Last week, in a fit of childishness I had vetoed watching a proper movie with Katy and instead forced her to watch the ridiculous Rambo III on channel 5. ‘Look’ I giggled as things blew up in various configurations ‘Look at all the irony, it’s good because of all the irony it has’. What a twat I am. So when the movie choice discussion rolled round again, she swiftly (and justifiably) picked a movie I had loudly and repeatedly stated I would never watch. Enter The Babadook.

On paper The Babadook is the perfect storm of a film I should hate. It’s a haunted house movie, a sub genre I rank slightly below kitchenware infomercials and slightly above actual documentary footage of brutal CIA torture sessions in terms of watchability. It costars a child which is terrible because they are nearly always so bad at acting that you beg whatever monster or ghoulie is terrorising the homestead to FINISH THE JOB just to end the pain of watching their performance. Everyone involved is Australian, which means the script has a 90% chance of people standing near a beach barking ‘no worries’ at each other in the world’s most grating accent for two hours. Most worryingly of all it came with the highest recommendation from bizarro world easter island Morrissey statue Mark Kermode, a man whose opinions I agree with about as often as I self check my testicles for cancer, which is never because I am a coward. On the strength of all this, I sat down with my sneer-o-meter set to maximum, ready to complain all the way through it. Of course, as regular readers will know, I am always wrong about everything. The Babadook is one of the best horror films I have ever seen.

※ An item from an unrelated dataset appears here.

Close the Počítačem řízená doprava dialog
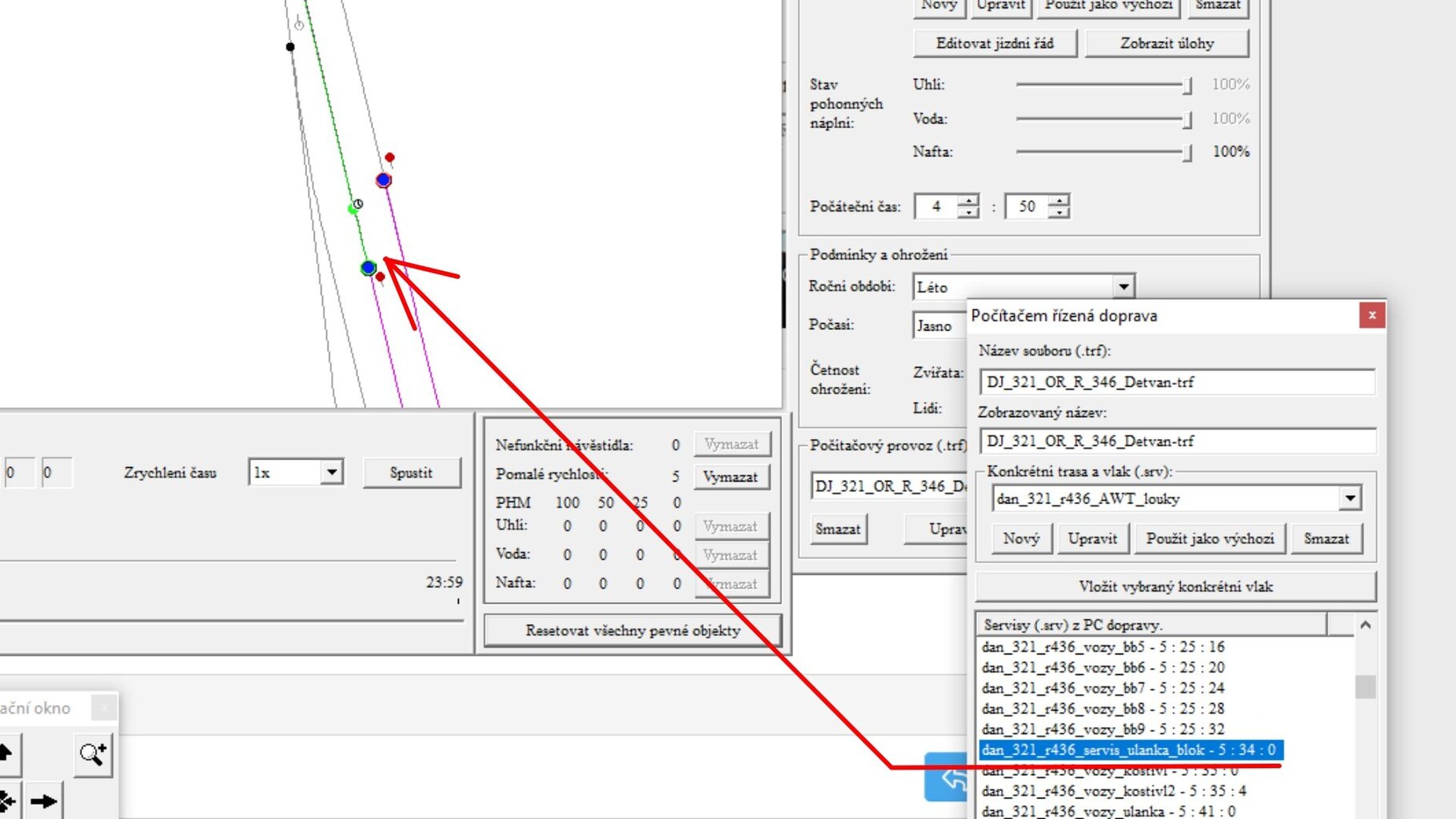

The film follows your standard haunted house template – bereaved mother and spooky kid with behavioral problems, a creaky victorian house with a suspicious lack of overhead lights and an ominous basement, a haunted children’s book (featuring the titular Babadook, a twist on the standard Bogeyman) etc. etc. So far so formulaic. But The Babadook, after setting up the usual tropes isn’t content to just throw in a few jump scares and a half baked 3 act sweep and call it a day (looking at you, Insidious 2). Instead the story twists and turns, lurching from family psychodrama (I will avoid my usualy hamfisted attempt at psychoanlysis as it has been done perfectly already), to We Need To Talk About Kevin spooky kid shenanigans, to something else entirely, and finally to something I don’t think I’ve ever seen in a film before. I usually don’t care about giving out spoilers, but here I think I will exercise some constraint, because the plot is so tightly constructed and in many ways novel, I wouldn’t like to ruin it for anyone. If you have ever sat watching a horror film shouting at the screen that if the character might stop pissing themselves for two seconds and actually think that they might be able to gain the upper hand, this film should leave you satisfied.

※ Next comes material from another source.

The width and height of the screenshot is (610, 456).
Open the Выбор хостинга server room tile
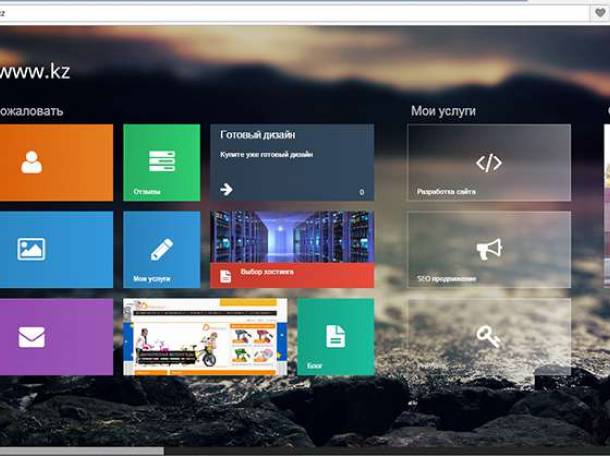(292, 236)
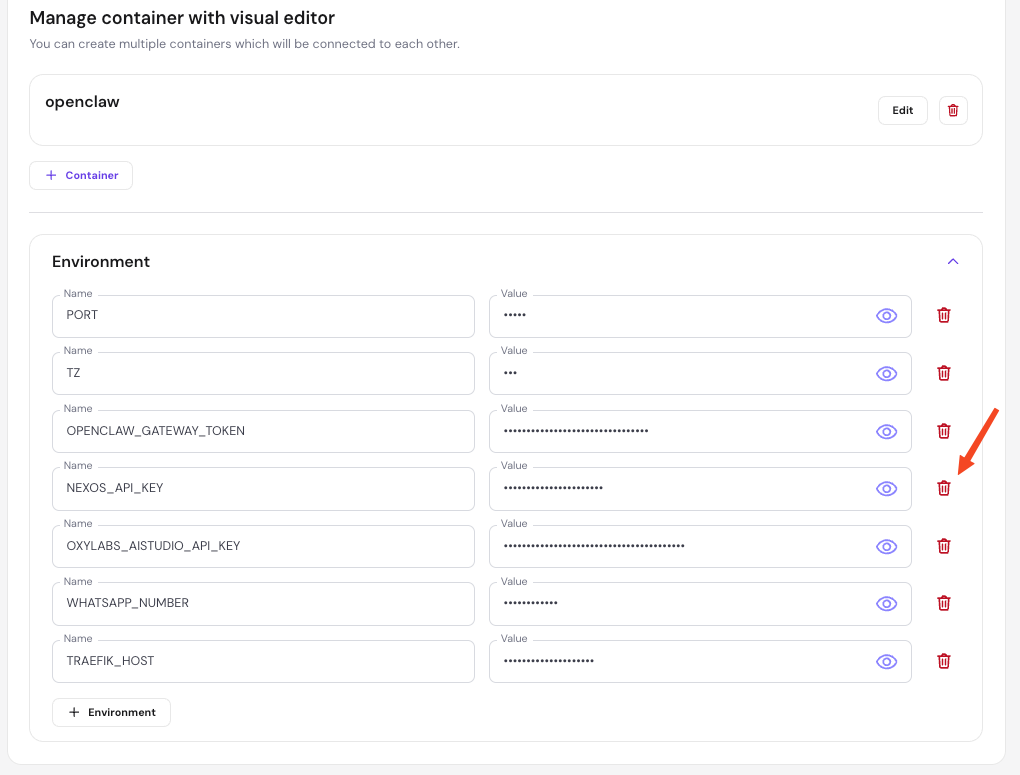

An important consideration for a horror film is is it actually scary. I’m pleased to report that it is, in fact, fucking terrifying. Not only that, but it’s terrifying on several different levels. From mother Amelia’s bereaved and drab life, to the nightmare of having a unmanageably difficult child, to being haunted by an unimaginable cosmic horror, to living in Adelaide – there are many kinds of horror, and The Babadook weaves them together into a smothering fabric of dread. There are times where the ‘ghost-train’ feeling of being scared gives way to a deeper, more emotionally grinding kind of misery that the film stops being fun and becomes difficult to watch. Whether this is a problem or not depends entirely on you. In any case, the film is successful in it’s mission to frighten, and manages that rare trick of giving a glimpse of the ‘horror behind the horror’ – that kernel of realness at the heart of all the silly monster stuff that sticks with you after the credits roll – When the film ended, it was time to make a cup of tea, we went to the kitchen together, neither of us keen to be left alone in the dark.

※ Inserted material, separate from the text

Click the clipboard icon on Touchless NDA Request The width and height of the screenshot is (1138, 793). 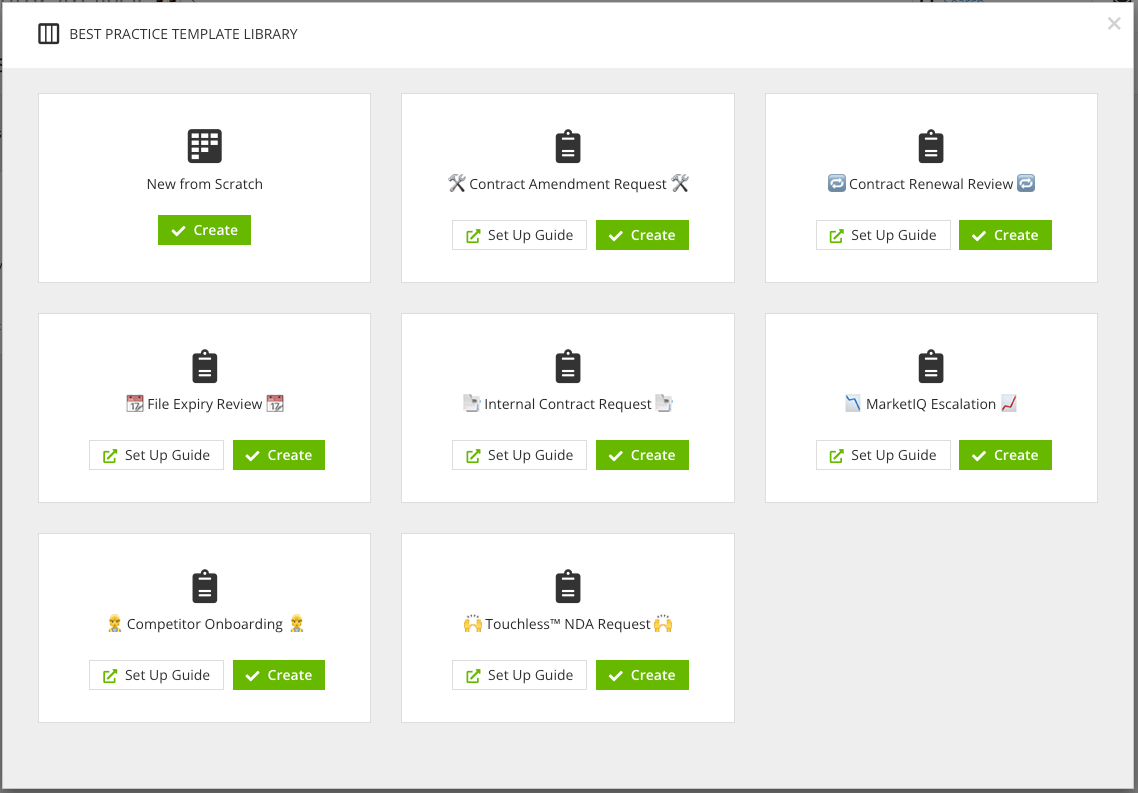click(568, 586)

The film looks fine, with an oppressively drab colour palette (impressively achieved in camera and not in post production) suffusing the house in a washed out gloom. The two lead performances are very good – again I can’t say too much without giving away plot points – but both leads manage their varied roles with panache. The monster itself is more of a mixed bag. It is chilling in it’s appearance in the children’s book, less so in its real form. Director Jennifer Kent has spoken about the monster effects – a combination of stop motion and cgi smoothing – and her attempt to make something that looked real. I’m not sure she hits her mark here, but it doesn’t detract too much from the overall effect. The sound is somewhat anonymous – I can’t remember anything about it 24 hours later – but that is probably a sign that it is effective. Sound in a horror movie is there to maintain tension (and in lazy films, provide volume scares), leaving it with little room for big standout moments. The fact that the movie is scary is itself testament that the sound was well designed.

As I write this review I’m realising how hard (and rare!) it is to describe an actually good horror film, particularly without comparing it to bad ones. Trying to avoid spoilers is also hampering the effort, so perhaps it’s best left here with a simple recommendation: go and watch The Babadook (it’s still in certain cinemas as it has broken out and is making a late awards run). Take someone either extremely jaded and prone to sneering at horror films and shock them, or better yet take someone timid as a dormouse and mentally scar them for life. I’m off to root around in my scrotum for tumors.